Presentation to MatMat team, EPFL (Lausanne)

Noé Blassel (joint work with Tony Lelièvre and Gabriel Stoltz)

CERMICS lab, École des Ponts ParisTech, MATHERIALS team, Inria Paris. Funding from ERC EMC2 and ANR SINEQ.

2025-04-22

Molecular Dynamics

Molecular Dynamics (MD) probes the behavior of molecular systems at the scale of classical motion of atoms.

Five picoseconds of Foldit1 (PDB ID 6MRR) simulated with Molly.jl, thanks to Joe Greener.

  • Can replace physical experiments in extreme or expensive conditions with simulation.
  • Long trajectories are necessary to access dynamical properties, and parametrize models on larger scales.
  • Many algorithmic tricks are needed to simulate long trajectories reliably and efficiently, and sample the whole configuration space.
  • Length of sampled trajectories is hindered by metastability/stiffness/separation of timescales, the manifestation of free-energetic barriers larger than typical thermal fluctuations
  • Configurational ensemble has many modes, corresponding to metastable states

The timescale problem in MD

Accessible systems for direct MD Picture by Danny Perez (LANL)

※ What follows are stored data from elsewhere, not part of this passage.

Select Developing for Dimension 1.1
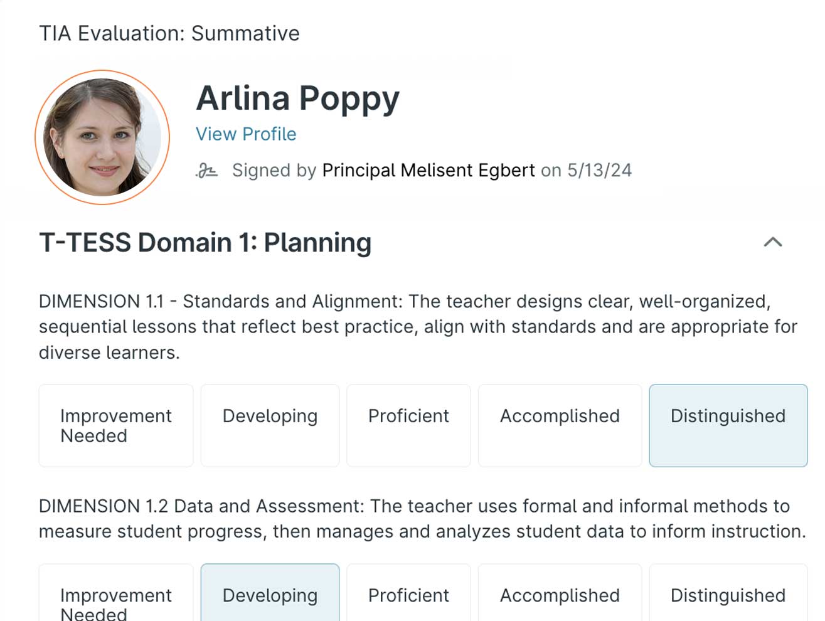Viewport: 825px width, 621px height. tap(270, 425)
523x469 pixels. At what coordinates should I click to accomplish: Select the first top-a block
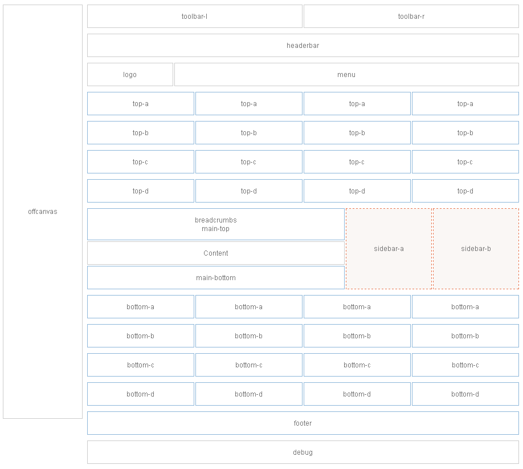click(x=140, y=103)
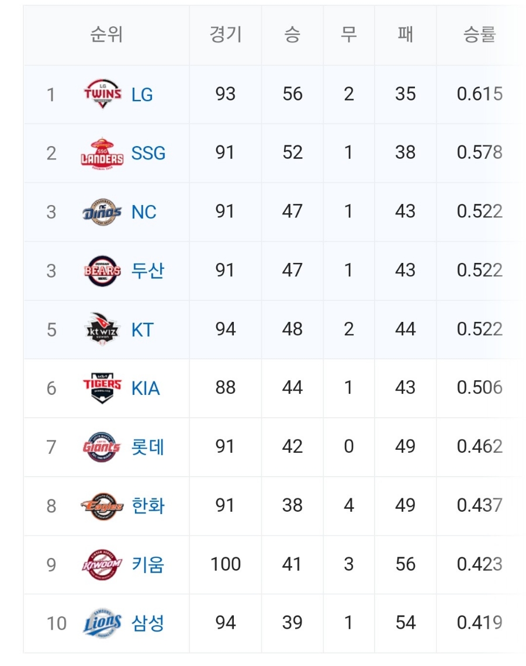Viewport: 526px width, 666px height.
Task: Click the Samsung Lions team logo
Action: click(x=102, y=623)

  • Parallelization in space is “easy”, parallelization in time is much harder.
  • Accelerated dynamics methods: (Hyperdynamics (Voter 1997), Temperature Accelerated Dynamics (Sørensen and Voter 2000)) can help.
  • Metastable dynamics jump rarely and suddenly between metastable states.
  • Accelerated MD aims at predicting the sequence of states and transition times correctly by sacrificing resolution of the dynamics inside each state.
  • In the family of spatial coarse-graining methods.
  • We focus on Parallel Replica methods (Voter 1998).

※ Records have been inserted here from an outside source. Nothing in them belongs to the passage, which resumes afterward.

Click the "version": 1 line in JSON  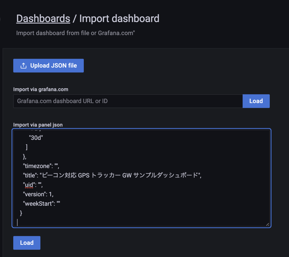38,194
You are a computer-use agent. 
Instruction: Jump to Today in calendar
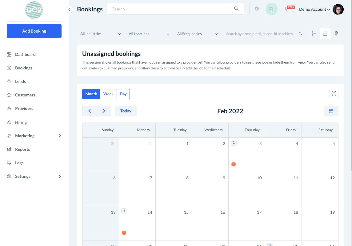coord(126,111)
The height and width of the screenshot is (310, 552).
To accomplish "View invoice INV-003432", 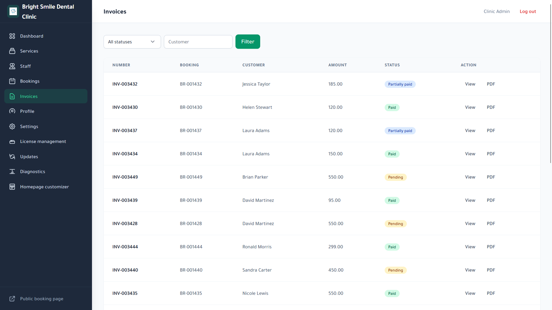I will click(470, 84).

The Parallel Replica Algorithm

  • Exploits local metastability inside a state \(\Omega\subset \mathcal X\) to accelerate sampling of the transition (exit event from \(\Omega\)).
  • Suppose dynamics \(X_0\) has been in \(\Omega\) for a time \(\gg 1\). Then it is in local equilibrium inside \(\Omega\). The remaining time \(T_{\mathrm{exit}}(\Omega)\) before exiting is an exponential random variable.
  • The exit point and exit time are independent: \(X_{T_{\mathrm{exit}}(\Omega)} \perp T_{\mathrm{exit}}(\Omega)\). The exit event \((T_{\mathrm{exit}}(\Omega),X_{T_{\mathrm{exit}}(\Omega)})\) can then be sampled in parallel.
  • Assume that a decorrelation timescale \(T_{\mathrm{corr}}(\Omega)\) is given.

ParRep: decorrelation

Decorrelation step: when the dynamics \(X_t\) enters a metastable state \(\Omega\) at time \(t=0\), evolve during \(T_{\mathrm{corr}}(\Omega)\).

  • If \(X_t\in\Omega\) for all \(0\leqslant t \leqslant T_{\mathrm{corr}}(\Omega)\), \(X_{T_{\mathrm{corr}}}(\Omega)\) is (almost) in local equilibrium \(\nu_\Omega \in \mathcal M_1(\Omega)\).
  • If \(X_t\) exits at a time \(T_{\mathrm{exit}}(\Omega) < T_{\mathrm{corr}}(\Omega)\), record exit event and continue with sequential dynamics until entering some other state \(\Omega'\).

ParRep: dephasing

Dephasing step: spawn \(N_{\mathrm{proc}}\) independent replicas, and evolve for \(T_{\mathrm{corr}}(\Omega)\), in parallel.

  • During this step, the physical clock is paused.
  • The replicas are asymptotically independent in the limit \(T_{\mathrm{corr}}(\Omega)\to\infty\).

ParRep: conditioning

Rejection/conditioning step: discard replicas which exited the state in the dephasing step.

  • The remaining \(N_{\mathrm{par}}\) replicas (almost) i.i.d. in local equilibrium.
  • Other variants (Flemming-Viot) exist to achieve this conditioning.

ParRep: parallel sampling

Parallel sampling step: let \(X^1_{T_{\mathrm{par}}}\) be the state of the first replica to exit \(\Omega\), after an additional time \(T_{\mathrm{par}}\).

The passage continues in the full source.